Warner Bros. Discovery reported a second sequential quarter of upbeat results in its direct-to-consumer streaming business in Q2, despite losing 1.8 million streaming subscribers, and despite marketing and other costs associated with its Max launch.

The company reported a $3 million loss in the streaming unit, compared to a $558 million loss in the year-ago period. That followed its report of a $50-million profit in the unit in this year’s first quarter. That put the unit’s EBITDA in positive territory for the year’s first half, according to CEO David Zaslav.

The results are in line with Zaslav’s stated determination to help drive the streaming industry’s shift in emphasis from subscription growth to profitability. In May, the company announced that it expects the streaming unit to achieve profitability for full-year 2023 — a year earlier than previously forecast. Zaslav has reduced streaming spending and reversed previous management’s policy of strictly limiting content licensing to try to support streaming growth through content exclusivity.  

Streaming subscriptions totaled 95.8 million at the end of Q2, down from 97.6 million in Q1, attributed largely to some Discovery+ users cancelling in favor of Max, which includes a significant amount of Discovery content, as well as HBO Max content. Analysts had expected slightly lower subscription losses (1.6 million).

Network TV revenue took a 13% hit (excluding foreign currency exchange losses),  attributed to audience declines at its domestic general entertainment and news networks and soft advertising in the U.S. and some international markets. WBD’s revenue was also impacted by the absence of NCAA March Madness Final Four and Championship coverage on its networks this year.

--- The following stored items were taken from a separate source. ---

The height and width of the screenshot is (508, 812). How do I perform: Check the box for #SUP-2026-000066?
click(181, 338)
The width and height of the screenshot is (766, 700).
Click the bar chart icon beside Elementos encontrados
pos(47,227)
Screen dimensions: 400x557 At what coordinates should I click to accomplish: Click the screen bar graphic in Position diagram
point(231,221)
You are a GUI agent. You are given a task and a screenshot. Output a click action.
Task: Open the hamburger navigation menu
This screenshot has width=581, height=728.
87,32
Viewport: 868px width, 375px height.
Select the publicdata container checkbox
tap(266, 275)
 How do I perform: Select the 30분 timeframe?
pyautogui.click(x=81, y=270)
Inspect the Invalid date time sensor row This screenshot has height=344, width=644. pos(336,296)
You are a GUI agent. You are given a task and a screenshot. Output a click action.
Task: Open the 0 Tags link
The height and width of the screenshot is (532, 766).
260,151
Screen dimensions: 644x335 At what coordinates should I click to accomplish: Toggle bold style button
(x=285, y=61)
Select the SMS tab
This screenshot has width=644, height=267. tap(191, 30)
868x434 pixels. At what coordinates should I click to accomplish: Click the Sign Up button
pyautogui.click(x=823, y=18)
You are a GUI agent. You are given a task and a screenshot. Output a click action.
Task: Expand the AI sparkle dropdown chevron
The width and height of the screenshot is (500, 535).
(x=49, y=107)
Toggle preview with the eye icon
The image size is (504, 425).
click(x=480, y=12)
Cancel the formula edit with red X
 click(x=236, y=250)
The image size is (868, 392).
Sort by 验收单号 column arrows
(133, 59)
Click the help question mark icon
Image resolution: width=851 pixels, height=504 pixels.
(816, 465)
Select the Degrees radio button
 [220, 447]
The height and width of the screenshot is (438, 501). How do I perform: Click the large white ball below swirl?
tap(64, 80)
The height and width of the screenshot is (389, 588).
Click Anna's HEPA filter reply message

The networks unit’s overall EBITDA declined 8%, to $2.17 billion, driven by a 6% overall revenue decline, to $5.76 billion.

The studios business saw revenue drop 23%, to $2.58 billion, and EBITDA drop 25%, to $306 million. Last year’s second quarter was bolstered by the hit “The Batman,” but Q2 2023’s “The Flash” proved a major disappointment. This year’s second half also saw heavy marketing expenses for “Barbie,” which has emerged as a mega-hit in Q3.

WBD posted a 51-cent loss per share, missing analysts’ expectations of a loss of 42 cents per share, and reported overall revenue of $10.4 billion — down 4% versus the year-ago period and slightly below analysts’ expectations.

However, earnings before interest, taxes, depreciation and amortization (EBITDA) rose 22%, to $21.5 billion, beating estimates, and net loss narrowed from $1.86 billion to $1.24 billion.

WBD also doubled its free cashflow, to more than $1.7 billion, far exceeding Wall Street expectations. WBD has previously reported paying down $9 billion in debt. Debt stood at $47.8 billion in Q2, with a leverage ratio of 4.6 trailing earnings, and the company announced its intention to retire up to about $2.7 billion more in debt.

“We remain bullish with respect to our delivering story and expect to be comfortably below 4.0x levered by the end of the year and at our target of 2.5-3.0x gross leverage by the close of 2024,” Zaslav stated in the earnings release.

WBD also upped its target for cost savings following its April 2022 creation via the WarnerMedia Discovery merger from $4 billion to more than $5 billion over the next two years.

“All of which positions us well to lean into growth opportunities that will ultimately drive shareholder value, to include our Direct-to-Consumer business, which, in the wake of the successful launch of Max in the U.S., is tracking well ahead of our financial projections,” Zaslav said.